The hardware design of our intelligent robot is tailored for robustness and versatility in harsh substation conditions. As shown in the earlier image, the robot features a three-part structure: a top-mounted robotic arm, a middle floating platform for switchgear operation, and a bottom chassis for mobility. The robotic arm has six degrees of freedom, allowing dexterous manipulation of various controls. Its end-effector includes a customizable gripper for handling knobs, keys, and buttons, along with integrated visible light and infrared cameras for visual inspection. The floating platform utilizes linear actuators to adjust horizontally and vertically, compensating for misalignments when engaging with switchgear drawers or grounding switches. This platform is essential for operations like racking circuit breakers, where precision is critical to avoid damage. The chassis houses lithium-ion batteries, drive wheels, motor controllers, a lidar for SLAM (Simultaneous Localization and Mapping), and an industrial PC for processing. The lidar enables 2D mapping with scan matching via iterative closest point (ICP) algorithms, optimizing pose estimation. The robot’s power system is designed for extended operation, with battery capacity supporting up to 8 hours of continuous work. We have conducted extensive testing in environmental chambers to ensure reliability across temperature ranges from -20°C to 50°C, meeting IEC standards for substation equipment.

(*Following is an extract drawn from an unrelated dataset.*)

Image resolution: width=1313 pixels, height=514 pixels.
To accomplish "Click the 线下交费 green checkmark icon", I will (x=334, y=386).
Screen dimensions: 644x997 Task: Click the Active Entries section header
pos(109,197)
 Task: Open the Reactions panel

Functionally, the intelligent robot performs three primary tasks: remote switching operations, autonomous inspections, and emergency tripping. For switching, the robot navigates to designated switchgear, identifies target controls using vision algorithms, and executes sequences such as changing modes from “remote” to “local”. During inspections, it follows predefined routes, capturing thermal images with infrared cameras to detect overheating and using ultrasonic sensors for partial discharge monitoring. Data is analyzed onboard with convolutional neural networks (CNNs) for anomaly detection, where feature extraction is expressed as:
$$ z^{(l)} = W^{(l)} * a^{(l-1)} + b^{(l)} $$
followed by activation \( a^{(l)} = \sigma(z^{(l)}) \). This allows real-time identification of defects like corrosion or loose connections. In emergency scenarios, the robot can be dispatched to trip breakers manually, reducing response times from hours to minutes. We have deployed this intelligent robot in over 10 substations, achieving an average switching time of 13 minutes per interval, compared to 2 hours manually. The following table compares key performance metrics before and after deploying the intelligent robot:
| Metric | Manual Operation | Intelligent Robot Operation |
|---|---|---|
| Switching time per interval | 120 minutes | 13 minutes |
| Inspection coverage | 70% (spot checks) | 100% (full automation) |
| Safety incidents per year | 5 (estimated) | 0 (to date) |
| Operational cost reduction | Baseline | 60% |
| Data accuracy for diagnostics | Subjective | 95% (quantified) |
In conclusion, our development of an intelligent robot based on machine vision represents a significant leap forward in substation automation. By integrating advanced algorithms like Mean Shift for visual tracking, robust system architectures, and versatile hardware, we have created a solution that addresses the inefficiencies and risks of traditional operations. This intelligent robot not only enhances operational efficiency but also paves the way for fully unmanned substations, aligning with global trends toward smart grids. Future work will focus on enhancing AI capabilities, such as deep reinforcement learning for adaptive control, and expanding deployment to higher voltage levels. We believe that intelligent robots will become indispensable in power systems, driving safer, cheaper, and more reliable electricity distribution worldwide.